Previous studies in gastric cancer patients have shown a worse prognosis in patients who suffered a postoperative complication [16], with major complications leading up to even worse survival outcomes compared to minor complications [17]. Alongside, worse nutritional index values were observed in patients who had postoperative complications following gastrectomy [18]. Further underwriting the importance of assessing long-term weight loss. Similarly to gastrectomy for cancer, baseline characteristics did not affect postoperative nutritional status [19].

Although postoperative weight loss and percentage total weight loss are markers of nutritional status following bariatric surgery, the current study had no information on postoperative micro-nutrient insufficiencies and the effect of complications on micro-nutrients is unclear. Knowledge of micronutrients is important to prevent nutritional complications [20]. Similarly, skeletal muscle mass may be affected by complications, regardless of the measured weight [21].

Although no differences in follow-up outcomes were observed between patients with and without reoperation, in theory, those patients with more severe complications and strongly prolonged hospitalization could still have inferior long-term results compared to those with minor complications. A subgroup analysis of patients treated in the ICU for single or multi organ failure also revealed no differences in weight loss over time. Future analysis of the subgroup of patients that require long-term parenteral nutrition following complications might reveal predictors for worse outcomes in the future.

These results may be taken into account when counseling patients prior to bariatric surgery. It should be noted that reoperations and ICU management can be traumatic for patients and a previous study reported worse quality of life in patients who suffered complications after a gastric bypass procedure measured at 12 and 24 months after surgery [22].

The here presented study is limited by its observational nature and a lack of adequate follow-up data past 2 years follow-up. As obesity surgery is centralized in the Netherlands, patients often return to their own clinics and general practitioners for follow-up and are hence lost to follow-up in the DATO dataset [14]. Analysis of casemix and frequency of complications showed no differences over time, indicating that selection bias is low however may still be present.
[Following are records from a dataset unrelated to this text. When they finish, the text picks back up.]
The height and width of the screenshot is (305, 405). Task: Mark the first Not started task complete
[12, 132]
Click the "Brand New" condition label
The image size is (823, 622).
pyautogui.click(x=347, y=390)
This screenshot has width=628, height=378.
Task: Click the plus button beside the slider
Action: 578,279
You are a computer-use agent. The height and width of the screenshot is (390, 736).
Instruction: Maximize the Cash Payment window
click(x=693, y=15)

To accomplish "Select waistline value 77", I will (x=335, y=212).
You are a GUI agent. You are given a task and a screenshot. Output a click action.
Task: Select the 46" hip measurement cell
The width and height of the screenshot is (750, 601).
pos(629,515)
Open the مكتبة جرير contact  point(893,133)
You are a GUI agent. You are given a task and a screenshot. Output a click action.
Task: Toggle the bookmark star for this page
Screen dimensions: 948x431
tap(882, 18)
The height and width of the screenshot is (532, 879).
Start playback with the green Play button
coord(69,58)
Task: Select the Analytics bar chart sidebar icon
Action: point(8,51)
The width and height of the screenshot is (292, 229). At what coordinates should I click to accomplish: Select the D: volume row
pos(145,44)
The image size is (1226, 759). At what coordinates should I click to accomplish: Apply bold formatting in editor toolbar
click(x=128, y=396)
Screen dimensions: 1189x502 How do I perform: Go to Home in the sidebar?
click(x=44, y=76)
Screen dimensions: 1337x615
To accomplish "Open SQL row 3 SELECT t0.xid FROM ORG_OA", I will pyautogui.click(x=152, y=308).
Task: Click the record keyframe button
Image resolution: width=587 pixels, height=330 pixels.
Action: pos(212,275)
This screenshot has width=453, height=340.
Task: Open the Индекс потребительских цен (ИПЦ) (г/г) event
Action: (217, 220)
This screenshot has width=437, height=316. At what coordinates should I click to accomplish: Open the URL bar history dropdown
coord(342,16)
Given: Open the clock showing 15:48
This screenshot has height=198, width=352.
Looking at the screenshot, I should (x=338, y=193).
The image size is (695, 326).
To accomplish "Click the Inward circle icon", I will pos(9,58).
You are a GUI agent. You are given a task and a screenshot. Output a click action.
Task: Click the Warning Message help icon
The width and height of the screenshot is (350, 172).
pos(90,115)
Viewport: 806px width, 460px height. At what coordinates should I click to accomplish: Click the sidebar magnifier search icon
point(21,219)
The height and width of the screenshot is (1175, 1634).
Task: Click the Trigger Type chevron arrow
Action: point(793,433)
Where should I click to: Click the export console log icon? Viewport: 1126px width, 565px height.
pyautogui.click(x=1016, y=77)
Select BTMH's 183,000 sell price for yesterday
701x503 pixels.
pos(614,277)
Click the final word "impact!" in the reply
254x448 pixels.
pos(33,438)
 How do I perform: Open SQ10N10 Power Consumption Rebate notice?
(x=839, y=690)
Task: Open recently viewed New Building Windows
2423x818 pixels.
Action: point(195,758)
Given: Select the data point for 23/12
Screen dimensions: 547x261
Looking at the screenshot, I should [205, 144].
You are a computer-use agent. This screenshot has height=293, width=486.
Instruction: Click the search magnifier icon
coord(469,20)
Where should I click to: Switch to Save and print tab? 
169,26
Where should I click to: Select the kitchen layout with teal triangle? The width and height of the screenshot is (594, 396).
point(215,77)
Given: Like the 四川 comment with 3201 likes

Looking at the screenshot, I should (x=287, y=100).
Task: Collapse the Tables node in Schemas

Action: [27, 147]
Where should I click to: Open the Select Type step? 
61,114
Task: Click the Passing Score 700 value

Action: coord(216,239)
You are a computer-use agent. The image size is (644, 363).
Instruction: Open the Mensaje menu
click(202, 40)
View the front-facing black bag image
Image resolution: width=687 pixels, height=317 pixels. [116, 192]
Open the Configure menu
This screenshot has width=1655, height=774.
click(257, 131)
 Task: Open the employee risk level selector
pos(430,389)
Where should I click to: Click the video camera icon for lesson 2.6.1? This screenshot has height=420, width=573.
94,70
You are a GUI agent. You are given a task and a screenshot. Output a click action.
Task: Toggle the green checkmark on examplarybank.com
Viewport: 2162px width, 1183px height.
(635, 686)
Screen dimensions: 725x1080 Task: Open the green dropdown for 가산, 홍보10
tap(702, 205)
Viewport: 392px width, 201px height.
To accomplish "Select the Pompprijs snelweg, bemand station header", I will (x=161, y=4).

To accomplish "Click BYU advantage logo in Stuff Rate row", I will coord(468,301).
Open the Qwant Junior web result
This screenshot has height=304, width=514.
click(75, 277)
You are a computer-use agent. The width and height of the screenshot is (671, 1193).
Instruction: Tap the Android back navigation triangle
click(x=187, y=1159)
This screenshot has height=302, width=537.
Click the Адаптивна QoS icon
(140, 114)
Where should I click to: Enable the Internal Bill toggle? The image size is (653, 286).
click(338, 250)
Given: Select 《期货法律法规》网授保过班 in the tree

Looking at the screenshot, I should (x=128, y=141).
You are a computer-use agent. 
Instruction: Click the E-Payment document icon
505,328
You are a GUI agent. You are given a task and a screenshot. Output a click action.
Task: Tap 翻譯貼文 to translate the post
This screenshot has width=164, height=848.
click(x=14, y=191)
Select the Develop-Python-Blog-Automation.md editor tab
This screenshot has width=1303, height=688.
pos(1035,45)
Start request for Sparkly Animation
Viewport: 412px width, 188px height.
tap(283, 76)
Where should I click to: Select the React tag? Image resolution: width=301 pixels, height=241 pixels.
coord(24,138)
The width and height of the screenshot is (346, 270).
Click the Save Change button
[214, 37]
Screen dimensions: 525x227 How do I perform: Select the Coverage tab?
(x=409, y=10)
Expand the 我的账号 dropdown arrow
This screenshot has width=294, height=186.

Although the follow-up data is incomplete, the study still represents an important finding that may help in the counseling of patients prior to bariatric surgery. It should be noted that other major complications, such as repeated stenting and drainages, are not well documented within the DATO dataset, and no conclusions can be drawn on these types of complications.

In summary, major complications requiring reoperations within 30 days of gastric bypass surgery or sleeve gastrectomy did not affect long-term outcomes with regard to weight loss or remission of comorbidities during follow-up. Patients requiring reoperation can be reassured that the long-term results of their bariatric procedure are as good as those patients that were discharged early without any complications. The effects of major complications on micronutrient deficiencies and skeletal muscle mass remain to be determined.